The Lebanese National Resistance Front, a guerrilla alliance operating in the south, said the building was demolished with 30 Israelis and 40 militiamen inside, but it gave no specific casualty figures. It claimed the building was the headquarters of an Israeli military governor it identified as Maj. Firoy.
Lebanese police had no immediate report on casualties.
Crossing Point
Hasbayya is a predominantly Druze town in Lebanon’s lower Bekaa Valley, six miles northwest of the border. It is a crossing point into the southern Lebanon area described by Israel as its security zone and was the scene of a suicide car-bomb explosion last month in which 16 people died.
The Syrian Social National Party, a faction of the National Resistance Front, said in a statement that Tuesday’s bomber was Jamal Sati, 23, a Sunni Muslim student and local Communist Party military chief.
In another development in Lebanon on Tuesday, Muslim and Druze factions meeting in the Bekaa Valley town of Chtoura said they have formed an alliance under Syrian sponsorship to demand equal power with the Christian minority, who have traditionally dominated politics.

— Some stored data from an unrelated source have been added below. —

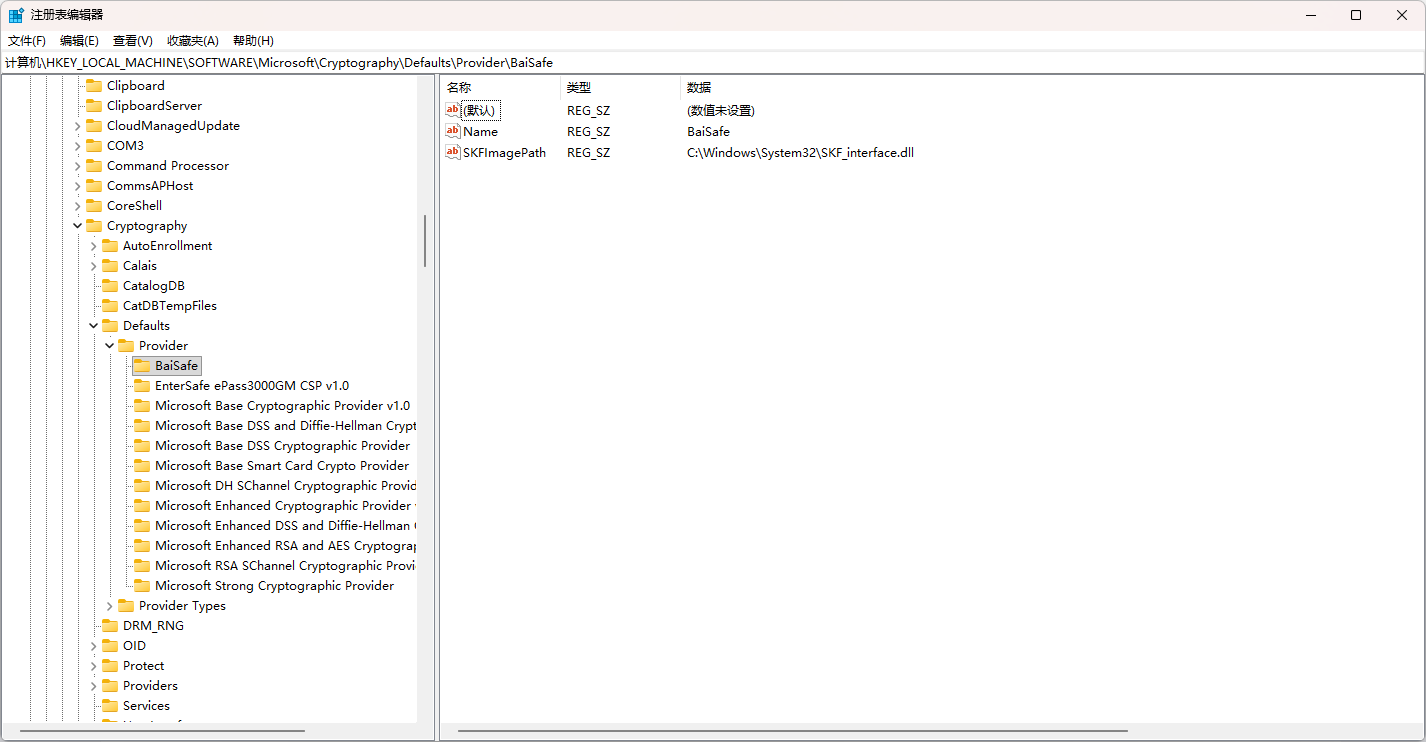Screen dimensions: 1426x742
Task: Select the SKFImagePath string value icon
Action: point(453,153)
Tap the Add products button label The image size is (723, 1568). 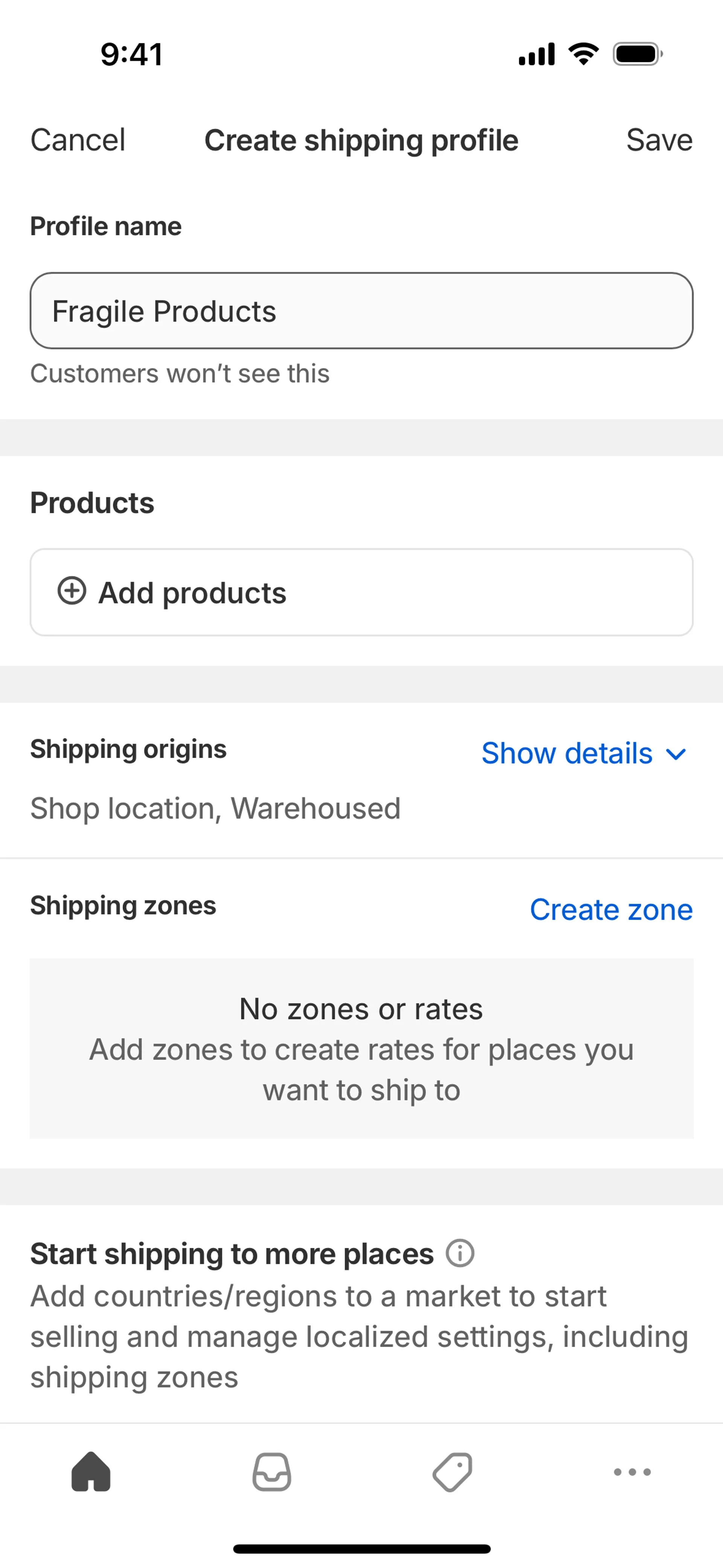[x=192, y=593]
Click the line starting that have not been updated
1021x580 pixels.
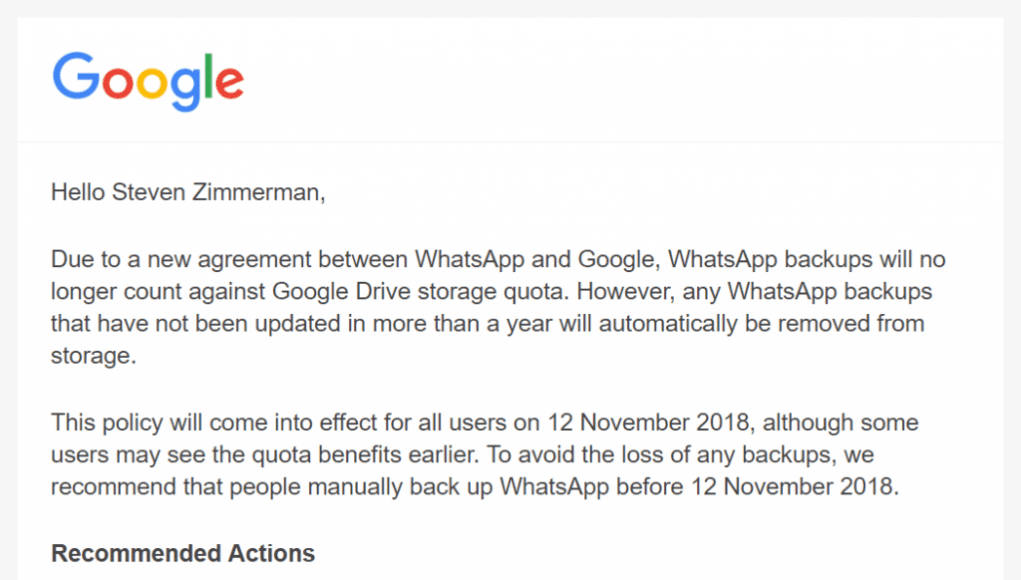coord(488,324)
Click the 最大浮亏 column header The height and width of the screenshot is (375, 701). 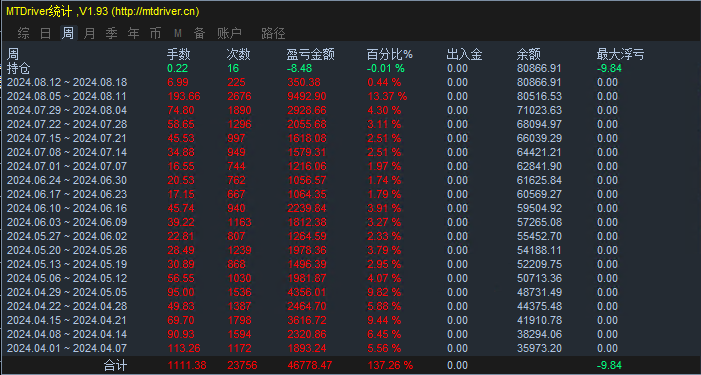[x=621, y=55]
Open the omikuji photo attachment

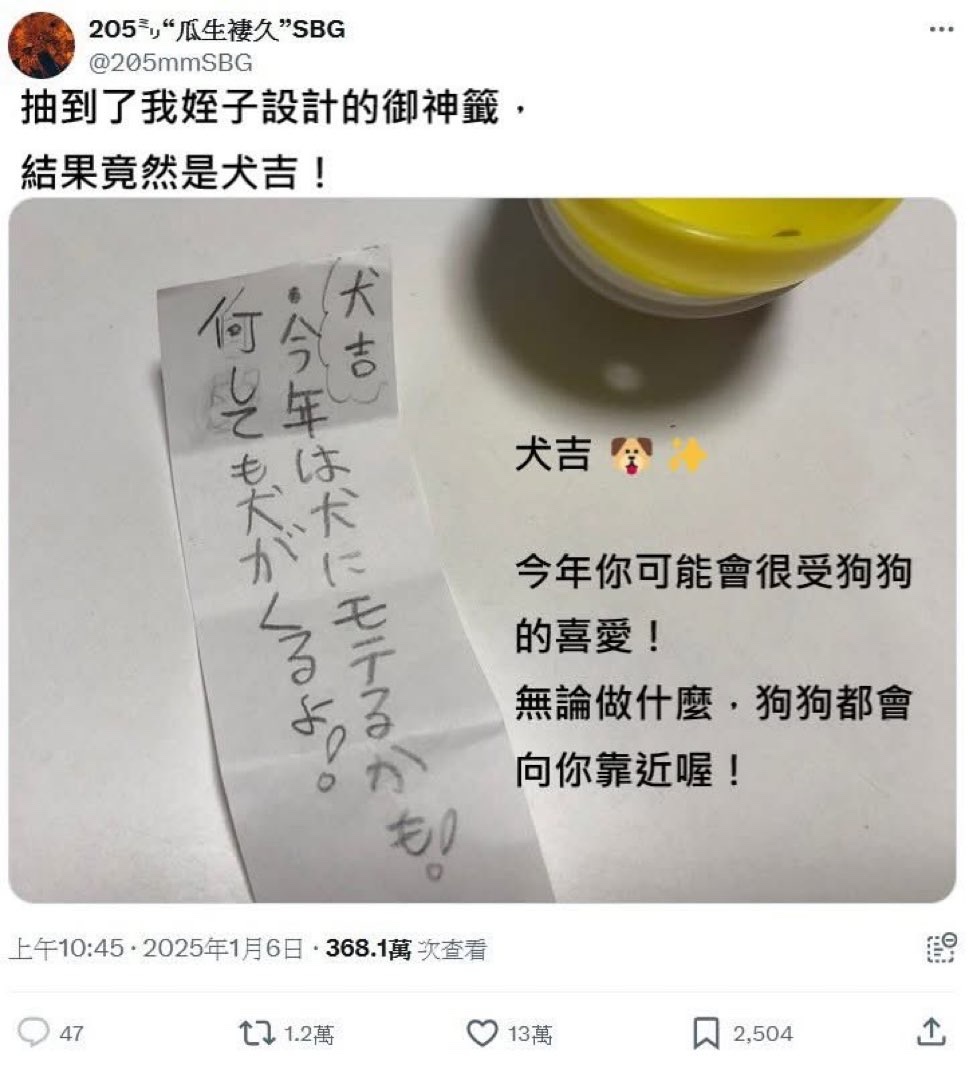pyautogui.click(x=482, y=550)
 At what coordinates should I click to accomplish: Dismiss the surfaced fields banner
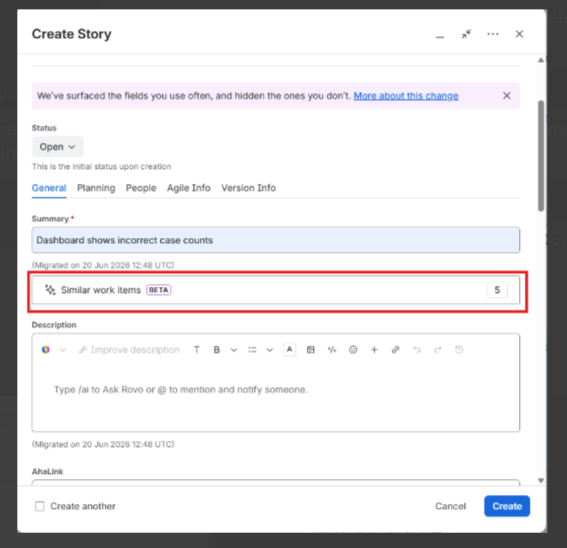coord(507,95)
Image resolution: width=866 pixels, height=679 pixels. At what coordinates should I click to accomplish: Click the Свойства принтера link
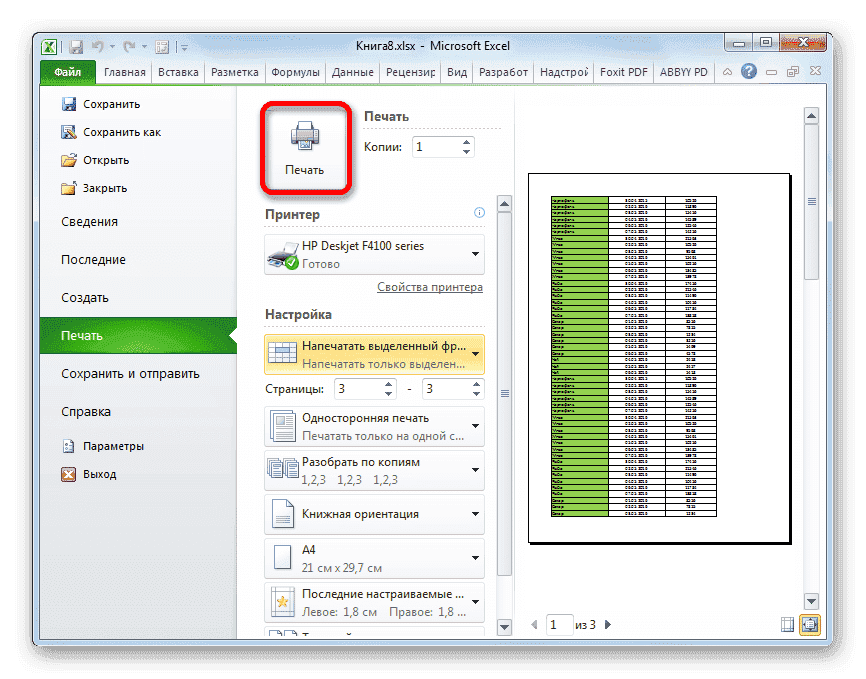[x=429, y=287]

The National Alliance Front, which includes 15 political parties and 30 independent politicians, issued a nine-point charter for a “democratic and secular” Lebanon. It calls for sweeping constitutional, electoral and social reforms.
Prelude to Talks
The strongest forces in the Chtoura conference were Druze warload Walid Jumblatt and Shia Muslim leader Nabih Berri, head of the Amal militia. Both are Lebanese Cabinet members. The conference was seen as a prelude to talks in Damascus, the Syrian capital, aimed at ending Lebanon’s decade-long factional fighting.
The development of the alliance further isolates President Amin Gemayel, a Maronite Christian already under pressure from rival Christians.